* **任务说明**:
根据关于Sitaxsentan钠盐合成的文本片段，合成化合物5时为何用四丁基氯化铵代替四丁基溴化铵作催化剂？请用一至三句话说明。

* **文本片段**:
————————

Sitaxsentan钠盐的合成

Synthesis of Sitaxsentan Sodium

用4-甲基-邻苯二酚(1)与二氯甲烷(2)反应生成5-甲基-苯骈[d][1,3]二氧杂戊烯(3),氯甲基化生成5-氯甲基-6-甲基-苯骈[d][1,3]二氧杂戊烯(5),与镁(6)制得格氏试剂(7);N-甲氧基-N-甲基-3-[(4-氯-3-甲基-5-异恶唑基)-磺酰胺基]-2-噻吩甲酰胺(Weinreb酰胺)(8)与格氏试剂(7)反应得到Sitaxsentan(9),收率为52.6%,经饱和碳酸氢钠溶液处理得Sitaxsentan钠盐(10),收率为54.2%,产物经核磁共振分析证明,结构正确。实验表明,合成化合物3时,合适的反应温度为100℃,四丁基氯化铵作催化剂促进反应完全进行;合成化合物5时,用四丁基氯化铵代替四丁基溴化铵做催化剂,避免了副产物的生成;合成化合物9和化合物10时,改变原料摩尔比及反应顺序有效地缩短了反应时间,降低了生产成本。

The optimized synthesis route and process conditions of Sitaxsentan sodium were reported. 4- Methyl-pyrocatechol （ 1 ） reacted with dichloromethane （2） to give 5-methy 1-benzparallel [ d ] [ 1,3 ] dioxolene （3）, then chloromethylated into 5-chloromethyl-6-methyl-benzparallel [ d ] [ 1,3 ] dioxolene （ 5 ）, compound 5 reacted with magnesium （6） to obtain Grignard reagent （7）. Sitaxsentan （9） was obtained through the reaction of N-methoxyl-N-methyl-3- [ （ 4-chloro-3-methyl-5 -isoxazole ） -sulfamido ] -2-thenylamide （ Weinreb amide ） （ 8 ） with Grignard reagent 7 in the presence of an acid, and Sitaxsentan sodium （10） was finally obtained from saturated dicarbonate solution. The structure of the product was proved by nuclear magnetic resonance analysis. The overall yield of compound 9 is 52. 6% , and that of compound 10 is 54. 2%. The optimal temperature of synthesizing compound 3 is 100 ℃and tetrabutylammonium chloride accelerates the synthesis reaction of compound 3 as catalyst. The by-product was not obtained by using tetrabutylammonium chloride in place of tetrabutylammonium bromide as catalyst of synthesizing compound 5. The reaction time was reduced and the cost was decreased by changing the molar ratio of raw material and reaction order when compounds 9 and 10 were synthesized.

————————

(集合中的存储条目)
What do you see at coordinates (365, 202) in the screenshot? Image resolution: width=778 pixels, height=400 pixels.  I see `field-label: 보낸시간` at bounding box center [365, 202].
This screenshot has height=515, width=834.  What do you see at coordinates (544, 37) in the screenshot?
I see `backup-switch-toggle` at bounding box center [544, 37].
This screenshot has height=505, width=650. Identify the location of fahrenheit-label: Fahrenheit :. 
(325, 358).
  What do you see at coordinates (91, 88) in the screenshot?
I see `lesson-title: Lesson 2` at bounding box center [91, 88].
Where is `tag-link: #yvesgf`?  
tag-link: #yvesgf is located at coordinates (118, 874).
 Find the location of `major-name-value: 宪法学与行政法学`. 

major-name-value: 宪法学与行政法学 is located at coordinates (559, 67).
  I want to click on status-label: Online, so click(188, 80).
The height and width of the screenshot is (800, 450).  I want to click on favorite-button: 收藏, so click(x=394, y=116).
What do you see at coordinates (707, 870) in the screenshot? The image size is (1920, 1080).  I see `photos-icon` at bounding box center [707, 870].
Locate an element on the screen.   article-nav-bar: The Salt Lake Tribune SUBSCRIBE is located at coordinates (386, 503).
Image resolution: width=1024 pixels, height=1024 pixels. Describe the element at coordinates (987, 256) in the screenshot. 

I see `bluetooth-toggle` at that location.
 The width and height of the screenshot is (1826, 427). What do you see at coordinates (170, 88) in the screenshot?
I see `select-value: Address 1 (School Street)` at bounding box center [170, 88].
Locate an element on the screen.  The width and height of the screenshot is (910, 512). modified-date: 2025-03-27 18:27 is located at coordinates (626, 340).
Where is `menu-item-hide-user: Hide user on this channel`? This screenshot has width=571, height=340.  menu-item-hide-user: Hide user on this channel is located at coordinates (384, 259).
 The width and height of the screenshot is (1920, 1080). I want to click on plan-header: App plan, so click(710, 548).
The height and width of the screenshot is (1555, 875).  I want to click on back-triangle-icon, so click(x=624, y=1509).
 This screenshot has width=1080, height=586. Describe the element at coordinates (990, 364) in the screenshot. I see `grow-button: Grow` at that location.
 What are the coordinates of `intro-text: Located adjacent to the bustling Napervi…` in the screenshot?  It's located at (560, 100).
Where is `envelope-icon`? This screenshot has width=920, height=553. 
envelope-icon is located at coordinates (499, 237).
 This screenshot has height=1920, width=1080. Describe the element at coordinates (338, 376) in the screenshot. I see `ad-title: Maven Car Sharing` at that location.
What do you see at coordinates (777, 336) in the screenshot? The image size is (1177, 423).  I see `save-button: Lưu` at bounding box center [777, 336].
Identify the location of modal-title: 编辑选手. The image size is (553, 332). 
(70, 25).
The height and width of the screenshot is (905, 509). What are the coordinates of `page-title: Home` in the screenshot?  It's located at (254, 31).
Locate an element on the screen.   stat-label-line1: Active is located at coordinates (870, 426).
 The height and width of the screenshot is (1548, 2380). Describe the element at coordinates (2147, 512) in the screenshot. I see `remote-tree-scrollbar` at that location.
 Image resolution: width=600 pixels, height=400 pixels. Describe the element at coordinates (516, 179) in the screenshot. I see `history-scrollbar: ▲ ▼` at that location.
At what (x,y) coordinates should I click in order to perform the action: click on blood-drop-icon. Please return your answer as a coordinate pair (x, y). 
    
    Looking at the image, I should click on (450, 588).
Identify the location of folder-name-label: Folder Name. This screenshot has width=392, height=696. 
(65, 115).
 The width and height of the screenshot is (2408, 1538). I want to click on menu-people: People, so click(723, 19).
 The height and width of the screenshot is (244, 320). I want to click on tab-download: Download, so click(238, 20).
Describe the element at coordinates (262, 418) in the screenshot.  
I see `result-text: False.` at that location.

————————

* **书面解答**:
合成化合物5时改用四丁基氯化铵代替四丁基溴化铵作催化剂，是因为这样可以避免副产物的生成。